• _TEXTE DU DOCUMENT_:
Instinct
L’Instinct (instinctus = aiguillon) désigne, chez l’animal, l’impulsion naturelle qui dirige son comportement. Force de finalité biologique, innée, relativement aveugle ou automatique (activité défensive, industrieuse, etc.) et limitée dans sa complexité et sa portée par la loi de l’espèce.
Chez l’homme, le terme désigne un système de tendances, attractives ou répulsives, révélant son existence dynamique à l’occasion des circonstances relatives aux buts vitaux de l’individu : fuite devant la menace et la douleur, recherche de plaisir, conservation et protection de soi et de la progéniture, sexualité et procréation, puissance sociale, inclinations familiales, élargies au groupe et au milieu social…
Les philosophes ont surtout étudié l’Instinct en le comparant à l’Intelligence.
« L’Intelligence, a dit H. Bergson, est caractérisée par une incompréhension naturelle de la vie. C’est sur la forme même de la vie, au contraire, qu’est moulé l’instinct ». En psychologie, la notion d’instinct est restée vague et équivoque. Ses limites varient avec chaque auteur, allant du plan des besoins relatifs aux objets extérieurs à l’individu jusqu’à celui des exigences culturelles ou désintéressées (instinct de jeu, de liberté, instinct religieux, même instinct moral ou esthétique). Les psychiatres, s’inspirant surtout des psychologues d’éducation biologique, comme Th. Ribot, ont cherché l’origine des troubles psychiques dans la perturbation et notamment l’inassouvissement de la vie instinctive, considérée comme le « psychisme primitif (Guiraud). La plupart en ont réduit le nombre (instinct de conservation, instinct sexuel, instinct de puissance).
Freud en a distingué deux essentiels : d’abord l’instinct sexuel et l’instinct personnel, puis l’instinct sexuel (Eros) et l’instinct de mort, force biologique tendant à la destruction et au retour à l’inertie inorganique.
Les psychologues et les psychologistes contemporains ont dénoncé l’abus de la notion d’instinct : Force mentale, comme insérée sur l’organisme; donc notion abstraite et métaphorique aboutissant à nier l’unité et la totalité fondamentales de l’individu, organisme singulier et concret, d’ailleurs intégré dans le milieu social. Les divers instincts ne sont, pour eux, que des secteurs du comportement individuel ou des conduits relatives à telle situation concrète (alimentaire, sexuelle, de groupe, etc.). L’individu et son instinct coïncident objectivement, le découpage en instincts partiels résultant d’une illusion subjective dans la perspective interne, déformante et partielle du comportement

Instinctivo-affectif
On qualifie ainsi tout fait psychique qui, prenant naissance dans la vie instinctive profonde, se manifeste non par le jeu libre et naturel de l’Instinct (acte instinctif), mais par ses répercussions affectives dans la conscience de l’individu. Celles-ci sont d’autant plus frappantes, malgré leur signification souvent obscure, que les tendances instinctives dont elles émanent sont moins spontanées.

• _JEU D'ITEMS_:

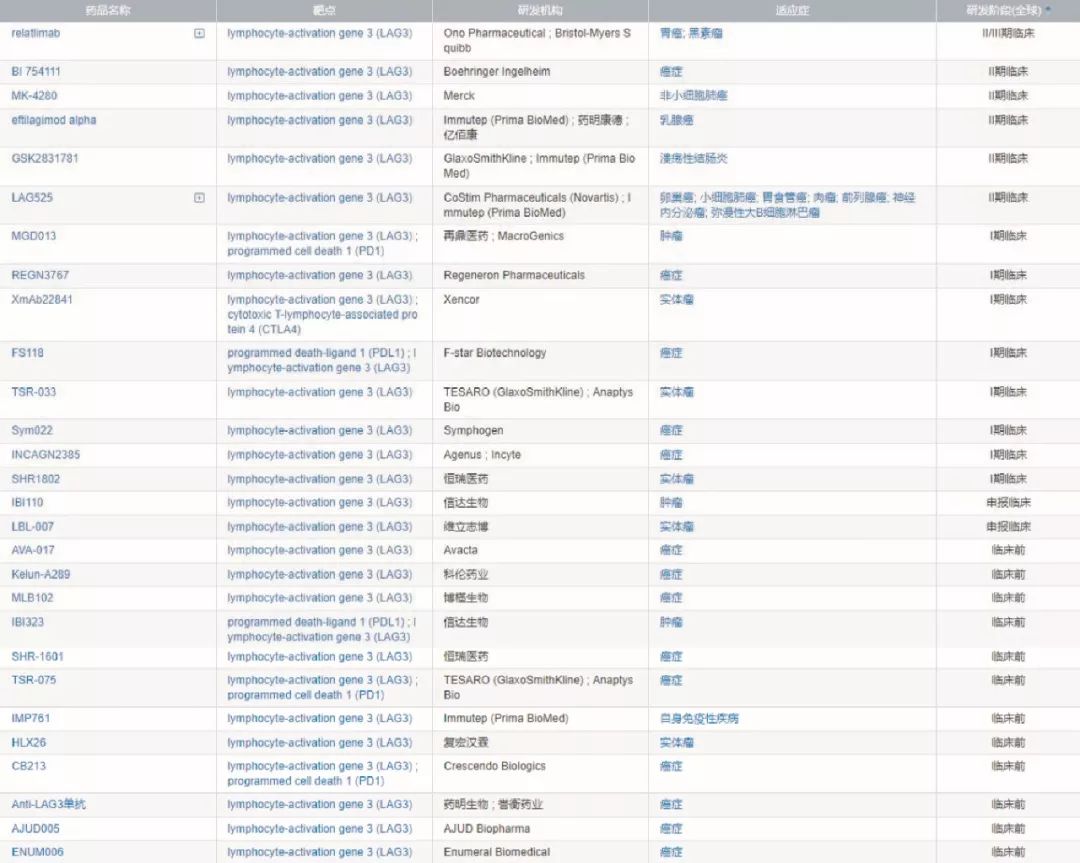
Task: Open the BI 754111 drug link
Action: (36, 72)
...
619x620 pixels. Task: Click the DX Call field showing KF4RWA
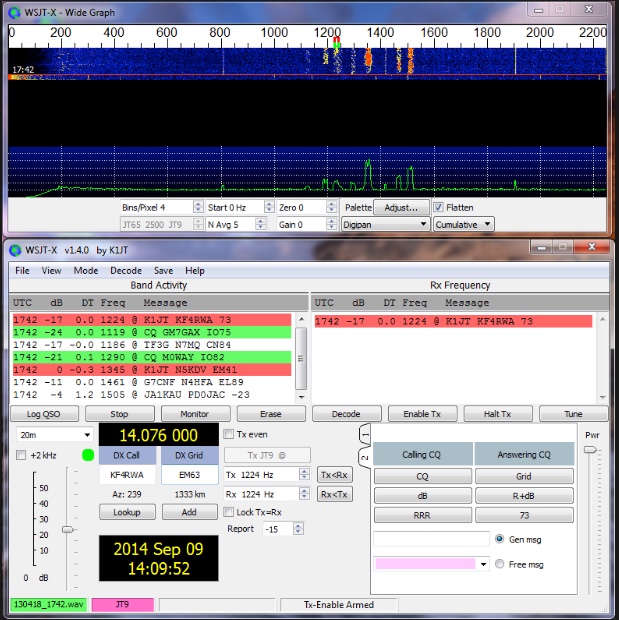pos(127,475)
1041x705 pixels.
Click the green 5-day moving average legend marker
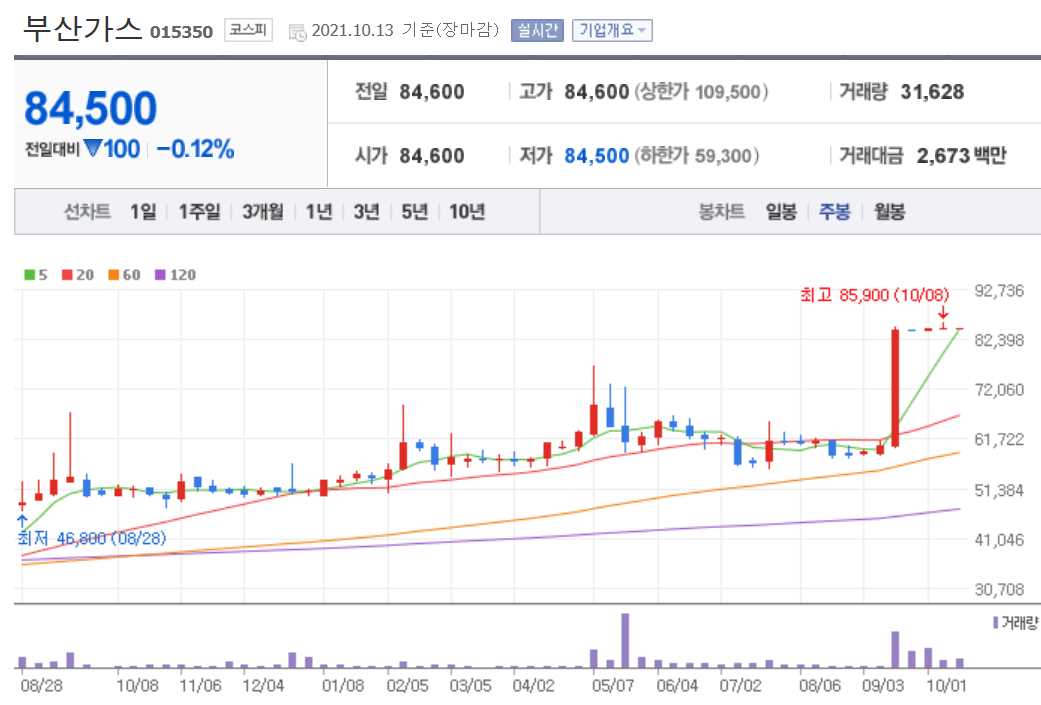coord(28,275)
...
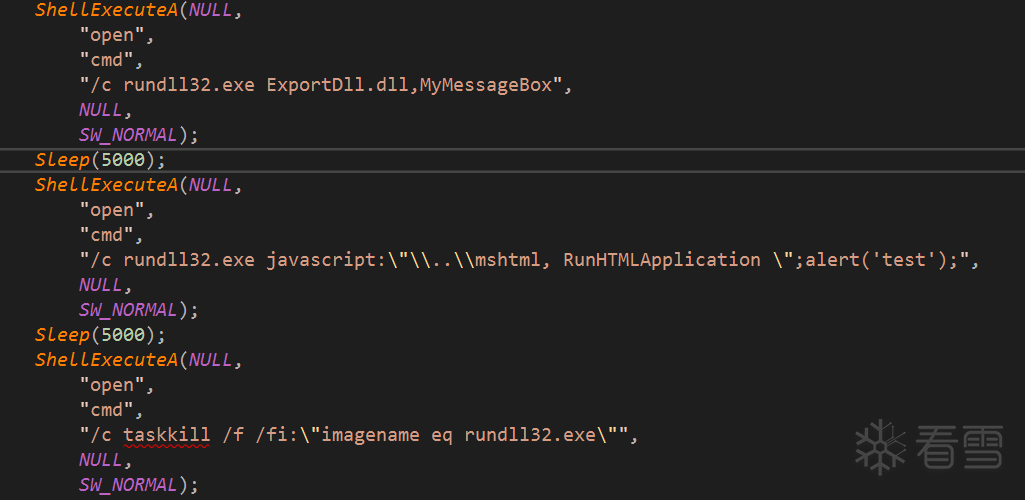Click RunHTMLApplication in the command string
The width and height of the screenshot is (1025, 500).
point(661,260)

• _CONSIGNE_:
Recopiez mot pour mot le passage du texte sur l'instinct qui va de « Freud en a distingué » à « à l’inertie inorganique. ».

• _RÉSULTAT ATTENDU_:
Freud en a distingué deux essentiels : d’abord l’instinct sexuel et l’instinct personnel, puis l’instinct sexuel (Eros) et l’instinct de mort, force biologique tendant à la destruction et au retour à l’inertie inorganique.